An annual gala is a tradition for most dance companies. Miami Cuban Classical Ballet is no different.
CCBM will present its classic grand gala on Saturday at the Fillmore Miami Beach at the Jackie Gleason Theater. However, instead of a usual fundraising gala, the CCBM will use this performance as a celebration of dance and a happy tribute to the performing arts. It will be both live with a socially distant in-person audience and streamed live from the company’s website.
“Every year, we organize a big gala,” explains CCBM artistic director Eriberto Jimenez. “It’s more elegant and it’s a big event, but it’s not a fundraiser. It’s our biggest performance of the year, and we try to do mostly classical ballet.
This year’s performance will be a rehearsal of a 2014 performance that paid homage to some of the greatest and most established classical ballets. The ballets chosen are from the golden age of Diaghilev’s Ballets Russes, a company that broke down barriers in Paris in the early 1900s – with colorful and vibrant costumes and sets and collaborations with top musicians. and set designers of the time – and affected the way audiences viewed dance from that point on.
“It’s important for the audience to see a range of classical ballets in the same program,” says Jimenez. “And these ballets should be seen over and over again.”
The Ballets Russes’ favorites will be “La Vivandière Pas de Six”, “Le Specter de la Rose”, “La Bayadère Suite”, “Les Biches” and “Carnaval” to close. The program will be one hour and 15 minutes with no intermission, according to COVID-19 security protocols.
The CCBM was created by Pedro Pablo Peña (1944-2018) of Cuban origin in 2006 in order to continue the tradition of Cuban classical ballet outside the island. Jimenez, who arrived in the United States in 1989, became Peña’s right-hand man.
Over the years, even while dancing, Jimenez was responsible for directing, coaching and choreographing the repertoire, as well as overseeing all backstage needs. He later started accompanying Peña to business meetings. It is obvious that Jimenez was trained to take the artistic direction when the time came.

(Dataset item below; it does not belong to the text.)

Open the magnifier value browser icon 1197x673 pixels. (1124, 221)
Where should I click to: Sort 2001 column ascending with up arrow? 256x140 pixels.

“I got it all thanks to Pedro [Pablo Peña]”, says Jimenez.
Now artistic director and in preparation for the June 5 gala, Jimenez directed and trained each of the ballets. It pays special attention to the pursuit of the vision of preserving the repertoire and technique of classical ballet and showing the distinctive talent and artistry of Cuban dancers.
Most of the dancers who will be seen at the gala are Cubans and are part of the South Florida dance community. To increase the company, the CCBM has partnered with the St. Lucie Ballet of Florida, whose dancers will play the ensemble role.
The opening of the show will be the jewel of a ballet, “La Vivandière Pas de Six” (or “Markitenka”, as it is called in Russia), created in 1844, with a choreography by Arthur Saint-Léon and Fanny Cerrito, and music by Cesare Pugni. The pas de six is the only section of one-act ballet that is recorded and recorded (documenting the movements). The difficulty lies in Bournonville’s expressive technique and the effortless and charming quality of the dancers.
Paula Zapata and Ihosvany Rodriguez will perform, accompanied by Eleni Gialas, Myriam Ayala, Jennifer Villalon and Niuris Rodriguez.
“Le Specter de la rose” created in April 1911, directed by the great choreographer Michel Fokine and the costume designer Léon Bakst. He presented Hector Berlioz’s 1841 orchestration of Carl Maria von Weber’s piano music, “Invitation to the Dance”.
The ballet tells the story of a young girl who dreams of dancing with the spirit of a rose that she received at her first ball. The ballet premiere was a huge success, especially for the performance of Nijinsky and for the great leap he made through a window at the end of the ballet. Ronna Olarte and Carlos Caballero Hopuy will dance the parts of “The Young Girl” and “The Rose” respectively.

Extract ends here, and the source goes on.